- [Provided records]
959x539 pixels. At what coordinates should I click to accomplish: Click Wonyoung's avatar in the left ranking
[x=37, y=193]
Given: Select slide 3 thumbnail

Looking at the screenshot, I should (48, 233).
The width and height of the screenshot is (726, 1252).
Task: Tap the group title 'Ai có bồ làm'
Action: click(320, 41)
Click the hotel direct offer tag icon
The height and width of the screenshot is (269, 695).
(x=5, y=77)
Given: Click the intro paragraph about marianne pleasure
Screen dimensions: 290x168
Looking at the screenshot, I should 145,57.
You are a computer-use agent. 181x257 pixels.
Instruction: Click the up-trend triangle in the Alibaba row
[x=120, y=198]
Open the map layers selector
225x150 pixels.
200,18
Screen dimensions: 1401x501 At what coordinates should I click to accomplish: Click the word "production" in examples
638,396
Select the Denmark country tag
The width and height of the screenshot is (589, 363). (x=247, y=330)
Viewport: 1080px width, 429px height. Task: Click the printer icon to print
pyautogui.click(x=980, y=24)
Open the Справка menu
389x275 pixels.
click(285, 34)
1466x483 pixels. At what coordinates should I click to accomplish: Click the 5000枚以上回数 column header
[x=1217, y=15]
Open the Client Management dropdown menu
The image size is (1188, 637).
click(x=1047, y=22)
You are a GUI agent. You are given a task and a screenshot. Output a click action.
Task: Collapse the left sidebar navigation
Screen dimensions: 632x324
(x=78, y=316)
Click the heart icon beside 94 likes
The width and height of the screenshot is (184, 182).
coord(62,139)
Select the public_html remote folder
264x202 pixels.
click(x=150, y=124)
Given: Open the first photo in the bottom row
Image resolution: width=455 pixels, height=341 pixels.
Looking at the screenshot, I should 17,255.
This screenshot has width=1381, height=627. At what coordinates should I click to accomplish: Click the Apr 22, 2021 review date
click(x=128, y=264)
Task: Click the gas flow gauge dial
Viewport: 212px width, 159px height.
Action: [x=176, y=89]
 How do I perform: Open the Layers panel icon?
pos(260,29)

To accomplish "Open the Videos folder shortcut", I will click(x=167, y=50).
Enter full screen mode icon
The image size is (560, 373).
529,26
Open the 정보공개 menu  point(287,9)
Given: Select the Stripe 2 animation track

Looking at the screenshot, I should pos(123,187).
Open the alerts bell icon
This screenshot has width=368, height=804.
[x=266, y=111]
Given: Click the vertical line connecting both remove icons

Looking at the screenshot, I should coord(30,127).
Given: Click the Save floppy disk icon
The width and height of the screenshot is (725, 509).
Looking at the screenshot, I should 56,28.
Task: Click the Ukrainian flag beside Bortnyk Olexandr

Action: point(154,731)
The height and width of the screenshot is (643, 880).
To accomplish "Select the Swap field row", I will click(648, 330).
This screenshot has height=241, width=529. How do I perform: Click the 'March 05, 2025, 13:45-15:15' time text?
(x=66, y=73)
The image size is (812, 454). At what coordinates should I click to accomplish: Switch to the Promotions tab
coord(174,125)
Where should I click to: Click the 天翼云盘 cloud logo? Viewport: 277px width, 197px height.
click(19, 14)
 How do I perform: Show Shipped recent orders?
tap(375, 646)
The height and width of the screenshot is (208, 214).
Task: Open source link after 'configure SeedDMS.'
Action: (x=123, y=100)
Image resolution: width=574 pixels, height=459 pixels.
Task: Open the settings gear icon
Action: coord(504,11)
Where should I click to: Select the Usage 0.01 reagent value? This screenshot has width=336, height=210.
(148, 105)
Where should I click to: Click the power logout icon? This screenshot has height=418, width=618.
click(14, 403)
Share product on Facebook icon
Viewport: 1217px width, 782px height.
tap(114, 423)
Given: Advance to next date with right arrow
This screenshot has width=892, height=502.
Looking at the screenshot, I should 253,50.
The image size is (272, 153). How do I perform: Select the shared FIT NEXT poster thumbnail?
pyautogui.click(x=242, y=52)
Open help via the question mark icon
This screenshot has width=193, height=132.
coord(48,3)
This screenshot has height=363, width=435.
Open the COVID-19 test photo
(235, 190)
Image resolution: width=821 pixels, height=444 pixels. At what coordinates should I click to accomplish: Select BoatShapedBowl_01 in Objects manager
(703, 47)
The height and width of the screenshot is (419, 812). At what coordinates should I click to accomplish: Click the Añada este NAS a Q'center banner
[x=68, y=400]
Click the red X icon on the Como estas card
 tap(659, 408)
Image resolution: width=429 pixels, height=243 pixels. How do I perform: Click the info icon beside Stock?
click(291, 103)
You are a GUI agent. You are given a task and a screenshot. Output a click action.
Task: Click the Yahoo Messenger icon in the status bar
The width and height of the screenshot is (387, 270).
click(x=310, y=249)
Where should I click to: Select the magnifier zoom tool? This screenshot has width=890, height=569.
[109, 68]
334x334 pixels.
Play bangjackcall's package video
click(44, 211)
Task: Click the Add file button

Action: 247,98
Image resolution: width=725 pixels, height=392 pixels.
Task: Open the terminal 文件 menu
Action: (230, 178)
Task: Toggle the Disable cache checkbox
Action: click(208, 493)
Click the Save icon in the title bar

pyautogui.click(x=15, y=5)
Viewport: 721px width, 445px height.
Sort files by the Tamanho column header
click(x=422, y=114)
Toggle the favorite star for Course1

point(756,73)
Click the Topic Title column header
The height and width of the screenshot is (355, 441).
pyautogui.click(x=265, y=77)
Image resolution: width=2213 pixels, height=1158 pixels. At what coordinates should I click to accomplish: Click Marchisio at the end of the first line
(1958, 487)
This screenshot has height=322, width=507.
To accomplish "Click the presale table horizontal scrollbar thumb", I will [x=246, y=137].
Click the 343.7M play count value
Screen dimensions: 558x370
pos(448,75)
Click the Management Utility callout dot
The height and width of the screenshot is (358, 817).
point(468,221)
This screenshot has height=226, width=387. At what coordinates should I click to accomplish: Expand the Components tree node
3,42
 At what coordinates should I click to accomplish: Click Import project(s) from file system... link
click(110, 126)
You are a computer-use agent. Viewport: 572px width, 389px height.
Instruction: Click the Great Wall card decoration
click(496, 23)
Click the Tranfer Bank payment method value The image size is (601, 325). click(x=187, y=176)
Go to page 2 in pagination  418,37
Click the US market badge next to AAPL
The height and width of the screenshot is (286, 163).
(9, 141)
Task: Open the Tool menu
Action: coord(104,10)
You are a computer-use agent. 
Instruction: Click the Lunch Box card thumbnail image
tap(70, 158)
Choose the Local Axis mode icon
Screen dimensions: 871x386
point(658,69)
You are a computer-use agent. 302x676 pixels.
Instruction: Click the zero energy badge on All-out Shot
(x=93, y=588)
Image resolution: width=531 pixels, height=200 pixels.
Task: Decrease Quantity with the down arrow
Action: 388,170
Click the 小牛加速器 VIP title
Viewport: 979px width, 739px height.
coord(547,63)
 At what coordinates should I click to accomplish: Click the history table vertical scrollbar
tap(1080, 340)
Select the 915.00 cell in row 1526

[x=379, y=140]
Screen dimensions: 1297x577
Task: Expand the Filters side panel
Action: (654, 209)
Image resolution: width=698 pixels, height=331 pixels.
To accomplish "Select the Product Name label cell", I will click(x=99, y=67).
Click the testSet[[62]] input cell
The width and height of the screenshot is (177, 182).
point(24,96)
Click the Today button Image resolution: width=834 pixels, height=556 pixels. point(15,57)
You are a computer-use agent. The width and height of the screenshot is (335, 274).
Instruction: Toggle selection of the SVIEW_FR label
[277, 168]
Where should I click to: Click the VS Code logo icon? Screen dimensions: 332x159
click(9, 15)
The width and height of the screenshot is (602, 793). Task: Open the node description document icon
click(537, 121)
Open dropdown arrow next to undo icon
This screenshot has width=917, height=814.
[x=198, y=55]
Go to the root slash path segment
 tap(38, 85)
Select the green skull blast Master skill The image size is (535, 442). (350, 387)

- [Task prompt] Line by line, retype the records with no changes.

- [Answer box]
959x539 pixels. At what coordinates should I click to accomplish: Click Wonyoung's avatar in the left ranking
[x=37, y=193]
Given: Select slide 3 thumbnail

Looking at the screenshot, I should (48, 233).
The width and height of the screenshot is (726, 1252).
Task: Tap the group title 'Ai có bồ làm'
Action: click(320, 41)
Click the hotel direct offer tag icon
The height and width of the screenshot is (269, 695).
(x=5, y=77)
Given: Click the intro paragraph about marianne pleasure
Screen dimensions: 290x168
Looking at the screenshot, I should 145,57.
You are a computer-use agent. 181x257 pixels.
Instruction: Click the up-trend triangle in the Alibaba row
[x=120, y=198]
Open the map layers selector
225x150 pixels.
200,18
Screen dimensions: 1401x501 At what coordinates should I click to accomplish: Click the word "production" in examples
638,396
Select the Denmark country tag
The width and height of the screenshot is (589, 363). (x=247, y=330)
Viewport: 1080px width, 429px height. Task: Click the printer icon to print
pyautogui.click(x=980, y=24)
Open the Справка menu
389x275 pixels.
click(285, 34)
1466x483 pixels. At what coordinates should I click to accomplish: Click the 5000枚以上回数 column header
[x=1217, y=15]
Open the Client Management dropdown menu
The image size is (1188, 637).
click(x=1047, y=22)
You are a GUI agent. You are given a task and a screenshot. Output a click action.
Task: Collapse the left sidebar navigation
Screen dimensions: 632x324
(x=78, y=316)
Click the heart icon beside 94 likes
The width and height of the screenshot is (184, 182).
coord(62,139)
Select the public_html remote folder
264x202 pixels.
click(x=150, y=124)
Given: Open the first photo in the bottom row
Image resolution: width=455 pixels, height=341 pixels.
Looking at the screenshot, I should 17,255.
This screenshot has width=1381, height=627. At what coordinates should I click to accomplish: Click the Apr 22, 2021 review date
click(x=128, y=264)
Task: Click the gas flow gauge dial
Viewport: 212px width, 159px height.
Action: [x=176, y=89]
 How do I perform: Open the Layers panel icon?
pos(260,29)

To accomplish "Open the Videos folder shortcut", I will click(x=167, y=50).
Enter full screen mode icon
The image size is (560, 373).
529,26
Open the 정보공개 menu  point(287,9)
Given: Select the Stripe 2 animation track

Looking at the screenshot, I should pos(123,187).
Open the alerts bell icon
This screenshot has width=368, height=804.
[x=266, y=111]
Given: Click the vertical line connecting both remove icons

Looking at the screenshot, I should coord(30,127).
Given: Click the Save floppy disk icon
The width and height of the screenshot is (725, 509).
Looking at the screenshot, I should 56,28.
Task: Click the Ukrainian flag beside Bortnyk Olexandr

Action: point(154,731)
The height and width of the screenshot is (643, 880).
To accomplish "Select the Swap field row", I will click(648, 330).
This screenshot has height=241, width=529. How do I perform: Click the 'March 05, 2025, 13:45-15:15' time text?
(x=66, y=73)
The image size is (812, 454). At what coordinates should I click to accomplish: Switch to the Promotions tab
coord(174,125)
Where should I click to: Click the 天翼云盘 cloud logo? Viewport: 277px width, 197px height.
click(19, 14)
 How do I perform: Show Shipped recent orders?
tap(375, 646)
The height and width of the screenshot is (208, 214).
Task: Open source link after 'configure SeedDMS.'
Action: (x=123, y=100)
Image resolution: width=574 pixels, height=459 pixels.
Task: Open the settings gear icon
Action: coord(504,11)
Where should I click to: Select the Usage 0.01 reagent value? This screenshot has width=336, height=210.
(148, 105)
Where should I click to: Click the power logout icon? This screenshot has height=418, width=618.
click(14, 403)
Share product on Facebook icon
Viewport: 1217px width, 782px height.
tap(114, 423)
Given: Advance to next date with right arrow
This screenshot has width=892, height=502.
Looking at the screenshot, I should 253,50.
The image size is (272, 153). How do I perform: Select the shared FIT NEXT poster thumbnail?
pyautogui.click(x=242, y=52)
Open help via the question mark icon
This screenshot has width=193, height=132.
coord(48,3)
This screenshot has height=363, width=435.
Open the COVID-19 test photo
(235, 190)
Image resolution: width=821 pixels, height=444 pixels. At what coordinates should I click to accomplish: Select BoatShapedBowl_01 in Objects manager
(703, 47)
The height and width of the screenshot is (419, 812). At what coordinates should I click to accomplish: Click the Añada este NAS a Q'center banner
[x=68, y=400]
Click the red X icon on the Como estas card
 tap(659, 408)
Image resolution: width=429 pixels, height=243 pixels. How do I perform: Click the info icon beside Stock?
click(291, 103)
You are a GUI agent. You are given a task and a screenshot. Output a click action.
Task: Click the Yahoo Messenger icon in the status bar
The width and height of the screenshot is (387, 270).
click(x=310, y=249)
Where should I click to: Select the magnifier zoom tool? This screenshot has width=890, height=569.
[109, 68]
334x334 pixels.
Play bangjackcall's package video
click(44, 211)
Task: Click the Add file button

Action: 247,98
Image resolution: width=725 pixels, height=392 pixels.
Task: Open the terminal 文件 menu
Action: (230, 178)
Task: Toggle the Disable cache checkbox
Action: click(208, 493)
Click the Save icon in the title bar

pyautogui.click(x=15, y=5)
Viewport: 721px width, 445px height.
Sort files by the Tamanho column header
click(x=422, y=114)
Toggle the favorite star for Course1

point(756,73)
Click the Topic Title column header
The height and width of the screenshot is (355, 441).
pyautogui.click(x=265, y=77)
Image resolution: width=2213 pixels, height=1158 pixels. At what coordinates should I click to accomplish: Click Marchisio at the end of the first line
(1958, 487)
This screenshot has height=322, width=507.
To accomplish "Click the presale table horizontal scrollbar thumb", I will [x=246, y=137].
Click the 343.7M play count value
Screen dimensions: 558x370
pos(448,75)
Click the Management Utility callout dot
The height and width of the screenshot is (358, 817).
point(468,221)
This screenshot has height=226, width=387. At what coordinates should I click to accomplish: Expand the Components tree node
3,42
 At what coordinates should I click to accomplish: Click Import project(s) from file system... link
click(110, 126)
You are a computer-use agent. Viewport: 572px width, 389px height.
Instruction: Click the Great Wall card decoration
click(496, 23)
Click the Tranfer Bank payment method value The image size is (601, 325). click(x=187, y=176)
Go to page 2 in pagination  418,37
Click the US market badge next to AAPL
The height and width of the screenshot is (286, 163).
(9, 141)
Task: Open the Tool menu
Action: coord(104,10)
You are a computer-use agent. 
Instruction: Click the Lunch Box card thumbnail image
tap(70, 158)
Choose the Local Axis mode icon
Screen dimensions: 871x386
point(658,69)
You are a computer-use agent. 302x676 pixels.
Instruction: Click the zero energy badge on All-out Shot
(x=93, y=588)
Image resolution: width=531 pixels, height=200 pixels.
Task: Decrease Quantity with the down arrow
Action: 388,170
Click the 小牛加速器 VIP title
Viewport: 979px width, 739px height.
coord(547,63)
 At what coordinates should I click to accomplish: Click the history table vertical scrollbar
tap(1080, 340)
Select the 915.00 cell in row 1526

[x=379, y=140]
Screen dimensions: 1297x577
Task: Expand the Filters side panel
Action: (654, 209)
Image resolution: width=698 pixels, height=331 pixels.
To accomplish "Select the Product Name label cell", I will click(x=99, y=67).
Click the testSet[[62]] input cell
The width and height of the screenshot is (177, 182).
point(24,96)
Click the Today button Image resolution: width=834 pixels, height=556 pixels. point(15,57)
You are a computer-use agent. The width and height of the screenshot is (335, 274).
Instruction: Toggle selection of the SVIEW_FR label
[277, 168]
Where should I click to: Click the VS Code logo icon? Screen dimensions: 332x159
click(9, 15)
The width and height of the screenshot is (602, 793). Task: Open the node description document icon
click(537, 121)
Open dropdown arrow next to undo icon
This screenshot has width=917, height=814.
[x=198, y=55]
Go to the root slash path segment
 tap(38, 85)
Select the green skull blast Master skill The image size is (535, 442). (350, 387)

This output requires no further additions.